Mentre a Lecce è di scena Rosèxpo, facciamo il punto sullo stato dell'arte del comparto vini rosati: cresce il mercato mondiale con l'Italia secondo esportatore, ma il Belpaese si porta dietro ritardi e criticità. Adesso, però, i produttori ci credono: ecco le strategie messe in atto dai consorzi.
I consumi mondiali
È una lenta ma inesorabile progressione quella di consumi, produzione e scambi di vini rosati a livello mondiale. Tendenza che si sta consolidando e assume le sembianze di un treno da non perdere, un territorio in parte inesplorato che offre spazi di manovra per quelle imprese che vogliono intercettare i consumatori del futuro, attenti alle nuove proposte.

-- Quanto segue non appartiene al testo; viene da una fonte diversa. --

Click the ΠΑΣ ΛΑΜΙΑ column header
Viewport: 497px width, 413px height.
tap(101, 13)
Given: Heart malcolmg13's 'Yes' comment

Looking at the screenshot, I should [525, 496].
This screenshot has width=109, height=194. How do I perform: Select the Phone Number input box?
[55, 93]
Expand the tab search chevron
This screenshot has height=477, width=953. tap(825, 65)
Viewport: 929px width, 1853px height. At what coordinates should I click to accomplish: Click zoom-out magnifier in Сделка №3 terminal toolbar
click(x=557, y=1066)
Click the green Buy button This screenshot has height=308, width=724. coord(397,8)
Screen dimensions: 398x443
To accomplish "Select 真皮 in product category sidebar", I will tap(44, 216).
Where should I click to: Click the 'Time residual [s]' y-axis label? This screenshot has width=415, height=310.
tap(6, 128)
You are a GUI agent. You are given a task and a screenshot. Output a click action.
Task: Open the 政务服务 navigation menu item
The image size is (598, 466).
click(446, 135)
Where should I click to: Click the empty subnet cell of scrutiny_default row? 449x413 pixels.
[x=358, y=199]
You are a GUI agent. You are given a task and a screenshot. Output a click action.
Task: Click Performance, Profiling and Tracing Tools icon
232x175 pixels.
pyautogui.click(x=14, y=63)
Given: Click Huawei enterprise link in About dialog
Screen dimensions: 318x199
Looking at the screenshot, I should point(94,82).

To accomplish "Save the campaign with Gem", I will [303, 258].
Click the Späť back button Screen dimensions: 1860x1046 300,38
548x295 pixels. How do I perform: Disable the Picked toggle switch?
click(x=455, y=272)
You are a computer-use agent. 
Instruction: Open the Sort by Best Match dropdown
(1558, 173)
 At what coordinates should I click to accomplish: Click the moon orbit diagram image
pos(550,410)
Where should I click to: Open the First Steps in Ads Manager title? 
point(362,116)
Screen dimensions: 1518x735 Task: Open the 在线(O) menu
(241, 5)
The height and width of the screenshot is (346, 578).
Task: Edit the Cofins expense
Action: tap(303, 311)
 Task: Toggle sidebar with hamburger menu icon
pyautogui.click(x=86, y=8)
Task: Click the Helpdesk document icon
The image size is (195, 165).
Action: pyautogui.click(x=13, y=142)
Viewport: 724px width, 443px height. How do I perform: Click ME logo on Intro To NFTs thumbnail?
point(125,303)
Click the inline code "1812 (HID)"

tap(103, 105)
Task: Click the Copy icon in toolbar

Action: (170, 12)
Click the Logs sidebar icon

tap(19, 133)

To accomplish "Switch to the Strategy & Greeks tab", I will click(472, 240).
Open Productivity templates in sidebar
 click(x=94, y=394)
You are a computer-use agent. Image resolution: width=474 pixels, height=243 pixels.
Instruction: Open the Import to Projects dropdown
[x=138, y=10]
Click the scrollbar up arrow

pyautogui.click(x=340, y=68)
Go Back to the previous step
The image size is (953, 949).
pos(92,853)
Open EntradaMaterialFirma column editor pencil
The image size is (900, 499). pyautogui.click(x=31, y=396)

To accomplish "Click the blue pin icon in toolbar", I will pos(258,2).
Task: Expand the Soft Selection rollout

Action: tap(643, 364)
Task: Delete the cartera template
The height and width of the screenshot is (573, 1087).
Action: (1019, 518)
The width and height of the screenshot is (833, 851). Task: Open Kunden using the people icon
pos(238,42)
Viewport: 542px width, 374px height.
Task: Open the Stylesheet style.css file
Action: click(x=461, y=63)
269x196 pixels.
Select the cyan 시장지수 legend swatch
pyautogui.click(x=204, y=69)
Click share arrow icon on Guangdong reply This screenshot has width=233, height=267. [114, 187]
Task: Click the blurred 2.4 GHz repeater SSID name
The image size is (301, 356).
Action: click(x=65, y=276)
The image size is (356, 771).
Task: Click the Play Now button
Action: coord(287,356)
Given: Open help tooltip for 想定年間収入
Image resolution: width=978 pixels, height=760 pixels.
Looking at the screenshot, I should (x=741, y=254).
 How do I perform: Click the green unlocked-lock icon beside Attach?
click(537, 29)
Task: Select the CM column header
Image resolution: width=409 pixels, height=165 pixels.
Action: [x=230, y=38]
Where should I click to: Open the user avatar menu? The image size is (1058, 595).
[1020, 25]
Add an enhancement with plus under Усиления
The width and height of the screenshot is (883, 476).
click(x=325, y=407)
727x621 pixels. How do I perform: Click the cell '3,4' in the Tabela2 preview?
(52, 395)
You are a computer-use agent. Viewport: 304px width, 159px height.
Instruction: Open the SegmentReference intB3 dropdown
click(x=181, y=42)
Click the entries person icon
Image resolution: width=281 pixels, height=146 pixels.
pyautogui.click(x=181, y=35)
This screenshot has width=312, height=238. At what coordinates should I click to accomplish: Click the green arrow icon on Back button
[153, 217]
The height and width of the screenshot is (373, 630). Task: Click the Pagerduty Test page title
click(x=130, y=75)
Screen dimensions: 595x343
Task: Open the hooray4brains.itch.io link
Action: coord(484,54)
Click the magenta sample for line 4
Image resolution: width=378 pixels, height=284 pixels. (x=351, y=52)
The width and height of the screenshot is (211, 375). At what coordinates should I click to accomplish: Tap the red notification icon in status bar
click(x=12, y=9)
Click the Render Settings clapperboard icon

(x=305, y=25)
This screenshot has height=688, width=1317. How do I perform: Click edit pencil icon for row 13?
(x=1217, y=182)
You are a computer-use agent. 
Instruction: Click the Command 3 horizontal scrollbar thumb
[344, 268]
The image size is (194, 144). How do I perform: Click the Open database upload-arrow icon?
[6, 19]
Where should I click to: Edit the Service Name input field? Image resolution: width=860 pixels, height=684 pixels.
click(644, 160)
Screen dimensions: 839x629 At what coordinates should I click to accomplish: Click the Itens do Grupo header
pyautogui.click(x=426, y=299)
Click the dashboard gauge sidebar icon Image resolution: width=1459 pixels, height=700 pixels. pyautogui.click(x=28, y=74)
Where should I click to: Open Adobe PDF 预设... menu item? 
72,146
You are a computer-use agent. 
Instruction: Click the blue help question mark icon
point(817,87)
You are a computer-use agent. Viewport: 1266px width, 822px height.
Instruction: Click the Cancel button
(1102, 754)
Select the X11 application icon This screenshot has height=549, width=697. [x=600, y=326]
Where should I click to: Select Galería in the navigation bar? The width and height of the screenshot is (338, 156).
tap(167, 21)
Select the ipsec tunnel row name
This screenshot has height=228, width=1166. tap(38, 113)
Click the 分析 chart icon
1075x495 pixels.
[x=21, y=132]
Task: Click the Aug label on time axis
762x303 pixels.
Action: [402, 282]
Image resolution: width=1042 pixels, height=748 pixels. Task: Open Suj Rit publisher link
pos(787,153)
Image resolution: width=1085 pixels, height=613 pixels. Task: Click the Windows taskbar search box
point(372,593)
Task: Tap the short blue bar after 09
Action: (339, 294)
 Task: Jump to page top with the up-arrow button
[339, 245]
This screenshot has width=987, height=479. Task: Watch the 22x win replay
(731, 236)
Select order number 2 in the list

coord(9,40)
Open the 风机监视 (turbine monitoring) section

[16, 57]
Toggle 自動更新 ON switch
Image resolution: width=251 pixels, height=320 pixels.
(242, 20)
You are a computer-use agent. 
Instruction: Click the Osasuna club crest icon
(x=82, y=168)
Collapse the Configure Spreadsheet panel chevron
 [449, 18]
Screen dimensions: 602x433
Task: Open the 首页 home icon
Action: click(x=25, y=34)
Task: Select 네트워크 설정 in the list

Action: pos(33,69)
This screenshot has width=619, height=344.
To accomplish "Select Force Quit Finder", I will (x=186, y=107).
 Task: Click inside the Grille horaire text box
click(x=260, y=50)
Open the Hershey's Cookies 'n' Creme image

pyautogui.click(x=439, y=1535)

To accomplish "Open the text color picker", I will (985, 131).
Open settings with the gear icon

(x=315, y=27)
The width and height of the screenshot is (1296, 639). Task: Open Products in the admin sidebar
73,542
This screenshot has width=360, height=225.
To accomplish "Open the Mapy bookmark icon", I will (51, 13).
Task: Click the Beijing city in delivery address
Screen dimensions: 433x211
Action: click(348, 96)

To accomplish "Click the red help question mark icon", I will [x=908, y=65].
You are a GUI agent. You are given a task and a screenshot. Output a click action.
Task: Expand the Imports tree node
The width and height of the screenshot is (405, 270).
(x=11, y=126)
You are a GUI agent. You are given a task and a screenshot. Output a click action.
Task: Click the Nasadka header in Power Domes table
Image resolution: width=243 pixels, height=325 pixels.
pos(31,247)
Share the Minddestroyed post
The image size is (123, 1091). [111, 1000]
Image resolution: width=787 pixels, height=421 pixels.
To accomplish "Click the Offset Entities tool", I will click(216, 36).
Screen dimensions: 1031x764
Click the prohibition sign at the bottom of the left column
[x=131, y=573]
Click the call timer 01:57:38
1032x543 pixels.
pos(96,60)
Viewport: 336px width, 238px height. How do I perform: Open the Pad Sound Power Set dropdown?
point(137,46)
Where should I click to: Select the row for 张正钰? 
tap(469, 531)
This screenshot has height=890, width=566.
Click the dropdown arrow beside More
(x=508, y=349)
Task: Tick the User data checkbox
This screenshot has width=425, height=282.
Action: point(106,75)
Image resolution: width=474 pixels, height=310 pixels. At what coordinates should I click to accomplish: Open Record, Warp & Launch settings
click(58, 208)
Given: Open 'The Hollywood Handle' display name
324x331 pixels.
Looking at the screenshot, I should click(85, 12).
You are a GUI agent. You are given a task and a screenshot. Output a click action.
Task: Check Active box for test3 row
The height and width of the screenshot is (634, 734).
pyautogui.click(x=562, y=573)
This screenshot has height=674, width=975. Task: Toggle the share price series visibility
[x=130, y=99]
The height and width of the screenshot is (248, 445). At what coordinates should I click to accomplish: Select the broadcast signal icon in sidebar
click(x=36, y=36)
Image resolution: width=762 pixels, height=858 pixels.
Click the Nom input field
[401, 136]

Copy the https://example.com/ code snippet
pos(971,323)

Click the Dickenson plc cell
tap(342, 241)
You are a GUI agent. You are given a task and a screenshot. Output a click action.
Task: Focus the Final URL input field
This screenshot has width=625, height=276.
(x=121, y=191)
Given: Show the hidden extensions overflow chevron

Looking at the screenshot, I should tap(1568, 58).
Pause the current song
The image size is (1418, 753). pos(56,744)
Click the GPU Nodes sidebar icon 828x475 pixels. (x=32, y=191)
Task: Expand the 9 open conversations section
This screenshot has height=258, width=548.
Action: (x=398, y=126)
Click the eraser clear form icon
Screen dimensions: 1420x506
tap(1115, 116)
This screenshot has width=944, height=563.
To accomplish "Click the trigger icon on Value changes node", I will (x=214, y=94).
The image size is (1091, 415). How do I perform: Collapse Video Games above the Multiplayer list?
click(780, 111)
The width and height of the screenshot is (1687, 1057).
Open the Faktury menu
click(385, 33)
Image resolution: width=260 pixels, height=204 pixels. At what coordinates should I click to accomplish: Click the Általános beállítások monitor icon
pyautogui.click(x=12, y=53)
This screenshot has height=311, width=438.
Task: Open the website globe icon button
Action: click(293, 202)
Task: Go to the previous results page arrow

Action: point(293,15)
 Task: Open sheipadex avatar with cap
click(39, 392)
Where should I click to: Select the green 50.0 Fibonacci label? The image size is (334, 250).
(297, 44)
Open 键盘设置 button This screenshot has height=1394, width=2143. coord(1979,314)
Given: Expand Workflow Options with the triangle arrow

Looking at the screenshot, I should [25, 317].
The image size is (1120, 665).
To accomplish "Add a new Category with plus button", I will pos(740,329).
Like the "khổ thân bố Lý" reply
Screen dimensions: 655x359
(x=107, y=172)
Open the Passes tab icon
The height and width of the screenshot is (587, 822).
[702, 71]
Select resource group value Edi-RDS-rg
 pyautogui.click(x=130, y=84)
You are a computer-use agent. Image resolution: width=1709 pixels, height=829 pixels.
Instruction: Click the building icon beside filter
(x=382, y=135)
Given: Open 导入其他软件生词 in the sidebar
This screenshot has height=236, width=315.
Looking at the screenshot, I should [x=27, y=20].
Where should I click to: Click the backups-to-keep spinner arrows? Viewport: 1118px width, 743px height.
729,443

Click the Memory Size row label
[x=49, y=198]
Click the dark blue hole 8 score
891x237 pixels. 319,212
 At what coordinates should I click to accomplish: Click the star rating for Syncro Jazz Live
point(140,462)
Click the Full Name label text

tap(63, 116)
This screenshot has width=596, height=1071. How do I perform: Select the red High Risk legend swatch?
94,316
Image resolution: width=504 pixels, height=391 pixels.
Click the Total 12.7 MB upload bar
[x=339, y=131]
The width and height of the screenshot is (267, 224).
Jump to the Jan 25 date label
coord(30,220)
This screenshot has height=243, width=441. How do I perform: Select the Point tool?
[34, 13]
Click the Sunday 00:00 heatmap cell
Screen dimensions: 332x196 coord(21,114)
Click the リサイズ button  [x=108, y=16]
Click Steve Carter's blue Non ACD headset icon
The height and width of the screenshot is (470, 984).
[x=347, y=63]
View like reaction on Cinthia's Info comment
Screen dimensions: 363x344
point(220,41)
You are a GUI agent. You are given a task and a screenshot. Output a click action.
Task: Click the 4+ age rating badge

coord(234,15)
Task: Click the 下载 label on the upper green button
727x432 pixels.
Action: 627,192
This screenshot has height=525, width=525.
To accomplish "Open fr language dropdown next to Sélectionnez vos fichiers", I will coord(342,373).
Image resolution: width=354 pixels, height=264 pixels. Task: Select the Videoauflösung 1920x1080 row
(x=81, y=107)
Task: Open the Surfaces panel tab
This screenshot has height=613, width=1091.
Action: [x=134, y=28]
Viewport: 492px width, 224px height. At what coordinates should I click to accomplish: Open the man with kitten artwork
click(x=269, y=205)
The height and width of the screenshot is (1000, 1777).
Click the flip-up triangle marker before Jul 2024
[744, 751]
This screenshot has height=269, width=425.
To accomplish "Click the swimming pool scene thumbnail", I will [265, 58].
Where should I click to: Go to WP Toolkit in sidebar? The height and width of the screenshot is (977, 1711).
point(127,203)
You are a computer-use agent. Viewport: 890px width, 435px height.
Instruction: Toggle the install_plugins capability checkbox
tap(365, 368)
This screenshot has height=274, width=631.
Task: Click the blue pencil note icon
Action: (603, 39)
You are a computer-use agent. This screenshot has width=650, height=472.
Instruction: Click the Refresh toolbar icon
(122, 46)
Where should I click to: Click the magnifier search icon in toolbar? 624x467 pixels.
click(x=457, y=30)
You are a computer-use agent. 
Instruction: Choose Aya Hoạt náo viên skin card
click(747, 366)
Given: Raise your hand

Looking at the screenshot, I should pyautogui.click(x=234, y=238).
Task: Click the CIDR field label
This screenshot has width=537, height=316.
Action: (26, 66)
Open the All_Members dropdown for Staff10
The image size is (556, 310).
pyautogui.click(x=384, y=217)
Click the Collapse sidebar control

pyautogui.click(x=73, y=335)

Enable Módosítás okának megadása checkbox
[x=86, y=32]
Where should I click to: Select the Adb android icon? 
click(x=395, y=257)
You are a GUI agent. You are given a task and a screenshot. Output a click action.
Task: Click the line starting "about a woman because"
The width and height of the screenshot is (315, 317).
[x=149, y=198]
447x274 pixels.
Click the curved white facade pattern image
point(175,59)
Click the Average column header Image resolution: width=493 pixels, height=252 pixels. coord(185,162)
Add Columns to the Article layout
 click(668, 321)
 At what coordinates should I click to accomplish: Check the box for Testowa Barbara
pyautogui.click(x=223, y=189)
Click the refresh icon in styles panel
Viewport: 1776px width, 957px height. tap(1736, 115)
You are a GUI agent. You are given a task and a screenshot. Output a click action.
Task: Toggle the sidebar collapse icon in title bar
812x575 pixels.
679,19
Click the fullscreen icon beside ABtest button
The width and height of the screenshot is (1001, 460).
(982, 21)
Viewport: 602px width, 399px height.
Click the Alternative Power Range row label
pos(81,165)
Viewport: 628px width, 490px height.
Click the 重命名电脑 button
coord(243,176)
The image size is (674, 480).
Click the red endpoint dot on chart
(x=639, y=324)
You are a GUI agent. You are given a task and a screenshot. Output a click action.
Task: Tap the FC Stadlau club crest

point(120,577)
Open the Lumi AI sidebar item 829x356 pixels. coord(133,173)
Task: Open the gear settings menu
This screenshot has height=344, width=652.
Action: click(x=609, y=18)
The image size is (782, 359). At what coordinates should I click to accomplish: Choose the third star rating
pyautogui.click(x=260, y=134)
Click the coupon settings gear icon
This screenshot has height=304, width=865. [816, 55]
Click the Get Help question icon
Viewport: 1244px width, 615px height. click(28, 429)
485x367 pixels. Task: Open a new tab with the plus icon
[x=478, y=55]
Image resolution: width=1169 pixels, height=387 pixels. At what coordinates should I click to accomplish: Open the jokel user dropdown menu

Nel mondo, oggi, è rosé più di una bottiglia su dieci tra quelle consumate, per un totale di 23,4 milioni di ettolitri, in aumento del 30% rispetto a quindici anni fa e del 4% in un anno, tra 2014 e 2015. Francia, Stati Uniti, Germania, Regno Unito, Italia e Spagna ne consumano oltre il 70%; e nuovi mercati stanno registrando progressioni importanti, come Svezia, Repubblica Ceca, Slovacchia, Hong Kong. Il segmento dei rosati cresce a fronte di uno stallo del consumo dei vini fermi nel loro complesso ed è sempre più a vocazione internazionale: la quota dei rosati che prima di venire consumati hanno attraversato una frontiera è salita al 38% rispetto al 25% del 2004.
Produzione ed export
L'Europa resta il continente con il più alto consumo e anche la più alta produzione, pari a 23,6 milioni di ettolitri nel 2015 (+3% sul 2014 e +18% sul 2002). Quattro Paesi sfornano il 75% di tutto il vino rosato, che da questo punto di vista resta un affare prevalentemente europeo. La Francia, secondo le cifre dell'Osservatorio economico mondiale dei rosati (Civp, France Agrimer e Abso Conseil), detiene il 31% della produzione con 7,3 mln/hl, la Spagna il 20%, gli Stati Uniti il 15%, l'Italia il 9% (2,1 mln di hl), mentre si stanno affermando su questo comparto il Sud Africa (4%), l'Argentina (2%) e il Cile (2%). L'Italia, in particolare, è l'unico paese in cui i volumi prodotti sono in netto calo dal 2010, anno in cui si superarono i 5 milioni di ettolitri. L'uscita progressiva dal mercato dei vini di gamma più bassa ha determinato la perdita di quote nel ranking mondiale. Da quest'anno l'Italia è stata, infatti, superata dalla Francia, anche se di poco, come secondo esportatore in volume di rosati, in una classifica che vede la Spagna in testa (40%). Se, invece, si considerano i valori, l'Italia fa bene, conquistando la seconda posizione e passando dal 15% al 22% delle quote. Supera, così, una Spagna che è scesa dal 20% al 15%, a sua volta dietro agli Stati Uniti che passano dal 14% al 17%. La Francia, col 32% delle quote (in calo di un punto), resta leader incontrastata.
I rosati in Italia
L'Italia attraversa un momento delicato. I produttori, consapevoli che non si può vincere la battaglia sui volumi contro la Spagna, stanno investendo sul miglioramento qualitativo dei prodotti e sulla valorizzazione delle varietà locali. Il nostro Paese esporta mediamente metà del rosato prodotto, il resto (un milione di ettolitri) lo consuma all'interno dei suoi confini (il 4% del totale mondiale). Una buona parte passa per la grande distribuzione organizzata, che veicola quasi due terzi del vino, anche se la gamma di etichette è limitata prevalentemente ad alcune grandi referenze. Ad aprile 2017, su base annua, secondo i dati Iri per Tre Bicchieri, le vendite di rosato (nel formato in bottiglia da 0,75) risultano in crescita dell'1,3% a volumi, per un corrispettivo di spesa che aumenta del 3% (51,2 milioni di euro). Se si guarda alla tipologia spumante i dati, come è lecito attendersi, sono lusinghieri: +10,3% in volume e +7,4% in valore (a 11,5 milioni di euro).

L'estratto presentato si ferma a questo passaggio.